Sovereign and quasi-sovereign debt issuers from Saudi Arabia, Qatar, the United Arab Emirates, Bahrain and Kuwait will become eligible for the EMBI Global Diversified (EMBIGD), EMBI Global (EMBIG) and EURO-EMBIG indexes, according to the statement, which was seen by Reuters on Wednesday.

Their entry will be phased in between Jan. 31 and Sept. 30. Both conventional bonds and sukuk, or Islamic bonds, will be eligible for inclusion in indexes, but sukuk will need to have a credit rating from at least one of the three major rating agencies to be included.

JP Morgan's decision follows a surge of debt issuance from the Gulf Arab region in the past few years, as low oil prices force most countries to fund part of their state spending in the international debt markets.

Saudi Arabia, Bahrain, Kuwait, Oman and Qatar have issued a quarter of all new debt sold by emerging market countries in each of the last three years.

The inclusion of Gulf Cooperation Council countries in the indexes will leave them representing around 11.2 percent of JP Morgan's EMBI Global Diversified and EMBI Global series, the statement said.

"It is estimated that around $360 billion of assets under management are benchmarked against the EMBIG family, with the EMBIG diversified at around $300 billion," said Zeina Rizk, director of fixed income asset management at Arqaam Capital in Dubai.

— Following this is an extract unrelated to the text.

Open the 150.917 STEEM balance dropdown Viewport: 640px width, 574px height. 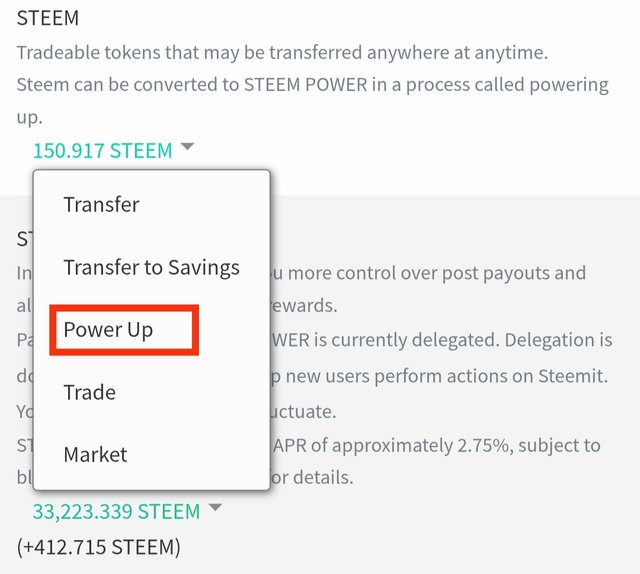(103, 150)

Rizk estimated this would translate into about $30 billion (£22.76 billion) of inflows into the five countries' debt.

"Those inflows are not going to come on day one, but the tailwind resulting from the inclusion headline, coupled with pegged currencies, strong oil prices, a relative immunity from trade wars and high credit quality, leads us to the view that the GCC has better value than the rest of emerging markets."

The minimum size for inclusion in the indexes is $500 million, and during the inclusion process, instruments will need to have a maturity date beyond March 2022, the statement said.